Question

How do you classify $4{{x}^{2}}+9{{y}^{2}}=36$?

Answer 1

Hint: To solve this question we need to know the general equation of an ellipse which is $\dfrac{{{\left( x-h \right)}^{2}}}{{{a}^{2}}}+\dfrac{{{\left( y-k \right)}^{2}}}{{{b}^{2}}}=1$. To convert the given equation into its general form, it is important to divide the equation by 36 and solve further to get the desired result. Then, we will use $4={{2}^{2}},9={{3}^{2}}$ in the solution.

Complete step by step solution:
Any kind of an oval shaped like structure is what we call an ellipse. To know how the given equation forms an ellipse, we are going to simplify it.
For this we will consider $4{{x}^{2}}+9{{y}^{2}}=36$. At this step we will divide the whole equation by 36. Therefore, we get
$\begin{align}
  & 4{{x}^{2}}+9{{y}^{2}}=36 \\
 & \Rightarrow \dfrac{4{{x}^{2}}}{36}+\dfrac{9{{y}^{2}}}{36}=1 \\
 & \Rightarrow \dfrac{{{x}^{2}}}{9}+\dfrac{{{y}^{2}}}{4}=1 \\
 & \Rightarrow \dfrac{{{x}^{2}}}{{{3}^{2}}}+\dfrac{{{y}^{2}}}{{{2}^{2}}}=1\,\,\left[ \because 4={{2}^{2}},9={{3}^{2}} \right] \\
\end{align}$
We can also write the equation $\dfrac{{{x}^{2}}}{{{3}^{2}}}+\dfrac{{{y}^{2}}}{{{2}^{2}}}=1$ as $\dfrac{{{\left( x-0 \right)}^{2}}}{{{3}^{2}}}+\dfrac{{{\left( y-0 \right)}^{2}}}{{{2}^{2}}}=1$ which is the actual general form of an ellipse, $\dfrac{{{\left( x-h \right)}^{2}}}{{{a}^{2}}}+\dfrac{{{\left( y-k \right)}^{2}}}{{{b}^{2}}}=1$. This is why the given equation is classified as an ellipse. Now, we will draw its figure for surety. This ellipse will take an area of 3 units of x-axis and 2 units of y-axis. Therefore, we get the following figure of it.
 

Hence, the equation $4{{x}^{2}}+9{{y}^{2}}=36$ has a classification of an ellipse only.

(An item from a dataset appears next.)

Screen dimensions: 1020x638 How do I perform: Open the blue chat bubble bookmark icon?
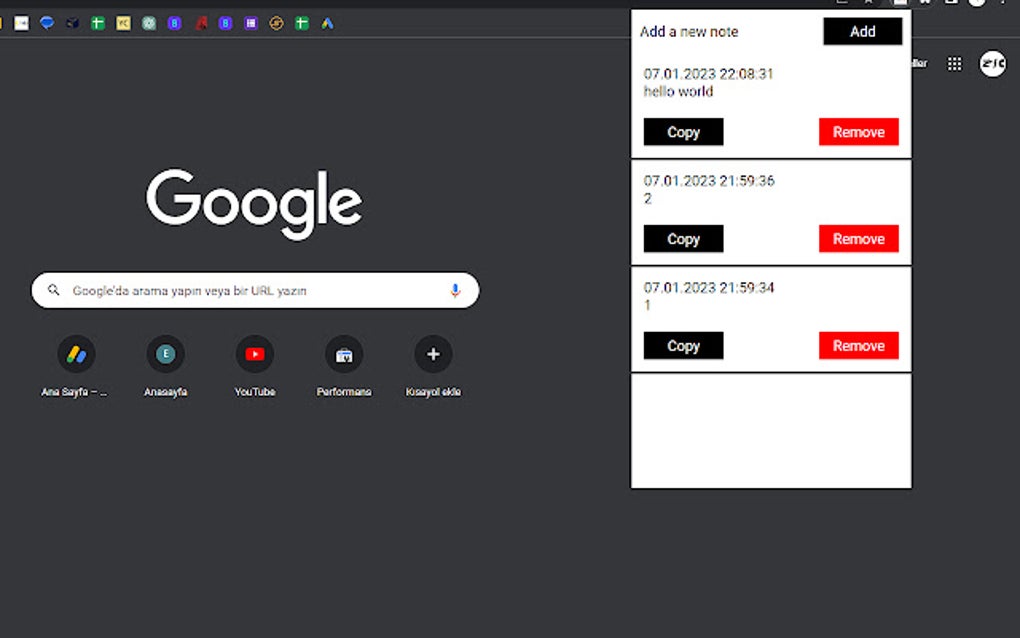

Note: We could have used the help of substitution in which we can substitute the values of x and get the values of y. For example, take x = 0 which gives,
\[\begin{align}
  & 4{{\left( 0 \right)}^{2}}+9{{y}^{2}}=36 \\
 & \Rightarrow 9{{y}^{2}}=36 \\
 & \Rightarrow {{y}^{2}}=4 \\
 & \Rightarrow y= \pm 2 \\
\end{align}\]
This gives the points as (0, 2) and (0, -2). Similarly, we can collect points and plot them on the graph. After doing so we will be able to figure out the correct figure of the given equation and classify it accordingly. The best way to simplify such an equation is to divide it with a constant term in it. For example, we have divided the equation $4{{x}^{2}}+9{{y}^{2}}=36$ by 36. Out of a and b, the one with the greater length or unit will be considered as the major axis.